**Material:**

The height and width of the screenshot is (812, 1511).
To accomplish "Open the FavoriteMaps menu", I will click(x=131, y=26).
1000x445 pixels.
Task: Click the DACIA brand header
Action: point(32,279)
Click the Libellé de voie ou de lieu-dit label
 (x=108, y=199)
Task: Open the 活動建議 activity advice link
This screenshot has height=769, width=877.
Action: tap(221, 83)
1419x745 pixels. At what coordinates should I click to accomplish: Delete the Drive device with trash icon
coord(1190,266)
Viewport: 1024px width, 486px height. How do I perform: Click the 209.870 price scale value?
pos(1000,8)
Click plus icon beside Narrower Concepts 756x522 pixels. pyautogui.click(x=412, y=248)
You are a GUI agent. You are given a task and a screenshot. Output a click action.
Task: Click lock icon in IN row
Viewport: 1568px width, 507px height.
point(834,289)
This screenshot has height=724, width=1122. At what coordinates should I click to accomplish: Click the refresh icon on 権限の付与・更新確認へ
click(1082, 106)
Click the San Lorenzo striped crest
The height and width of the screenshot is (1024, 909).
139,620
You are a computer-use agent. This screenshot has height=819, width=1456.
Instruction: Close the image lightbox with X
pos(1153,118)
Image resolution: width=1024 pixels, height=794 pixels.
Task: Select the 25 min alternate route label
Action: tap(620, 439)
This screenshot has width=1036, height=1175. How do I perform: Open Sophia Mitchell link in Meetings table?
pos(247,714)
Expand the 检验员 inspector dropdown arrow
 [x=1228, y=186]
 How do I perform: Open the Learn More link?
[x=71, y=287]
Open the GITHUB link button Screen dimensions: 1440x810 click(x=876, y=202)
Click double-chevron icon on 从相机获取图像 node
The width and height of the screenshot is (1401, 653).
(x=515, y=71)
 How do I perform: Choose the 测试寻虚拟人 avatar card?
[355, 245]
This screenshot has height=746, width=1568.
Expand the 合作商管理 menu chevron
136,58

**Stated task:**
Print the entries line for line, starting at the first line and ending at the line that contains "point(834,289)", with that line included.

**Problem solution:**
The height and width of the screenshot is (812, 1511).
To accomplish "Open the FavoriteMaps menu", I will click(x=131, y=26).
1000x445 pixels.
Task: Click the DACIA brand header
Action: point(32,279)
Click the Libellé de voie ou de lieu-dit label
 (x=108, y=199)
Task: Open the 活動建議 activity advice link
This screenshot has height=769, width=877.
Action: tap(221, 83)
1419x745 pixels. At what coordinates should I click to accomplish: Delete the Drive device with trash icon
coord(1190,266)
Viewport: 1024px width, 486px height. How do I perform: Click the 209.870 price scale value?
pos(1000,8)
Click plus icon beside Narrower Concepts 756x522 pixels. pyautogui.click(x=412, y=248)
You are a GUI agent. You are given a task and a screenshot. Output a click action.
Task: Click lock icon in IN row
Viewport: 1568px width, 507px height.
point(834,289)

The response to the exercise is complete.